With 40 new police officers already graduated from the police academy and 28 new firefighters joining the ranks in 2013 alone, Foster hopes this continuing trend of a safer city continues.
The unwavering optimism that seemed to define Foster’s final State of the City took on a more serious tone only when he began discussing the Harbor Department. He praised the Port for its clean air plans and dedication to improving public health, but did not flinch in his disappointment with the Harbor Commission during the last year.
“For many years the Harbor Department was run as if it were not a department of the City. Its impact on the City was often an afterthought. This is an unhealthy situation,” Foster said, alluding to his November 2013 request, which was ultimately approved by city council, to remove former Harbor Commission President Thomas Fields. “…I’m confident that this Commission will pay closer attention to construction projects and provide greater harmony with City interests and continue to improve its financial discipline.”
In the end, Foster concluded that his dream—always creating opportunity for that nameless 10-year-old—is, ultimately, a collective job.
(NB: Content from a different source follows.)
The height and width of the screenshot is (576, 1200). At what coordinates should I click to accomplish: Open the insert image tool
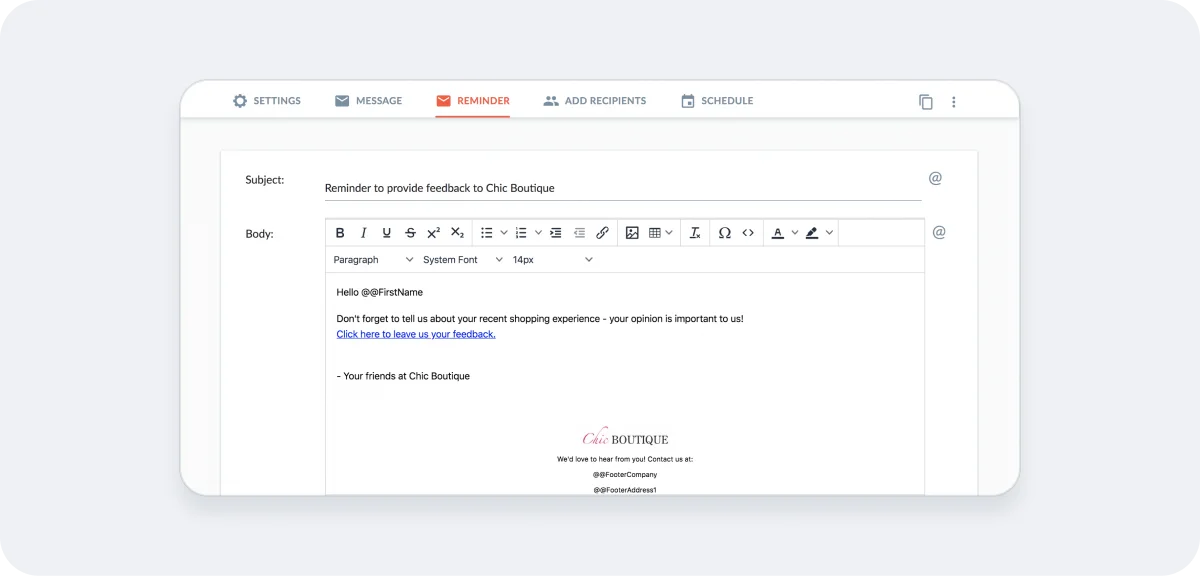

“If we preserve the fiscal structure and principles we have today, these changes will enhance the lives of our residents,” Foster said. “It’s no different in cities than in is in families. We live, plan, work, and educate to make things better for the next generation. To make the road a little wider and smoother for those follow us; to provide for a more productive, richer, fuller, and more rewarding life for the next generation.”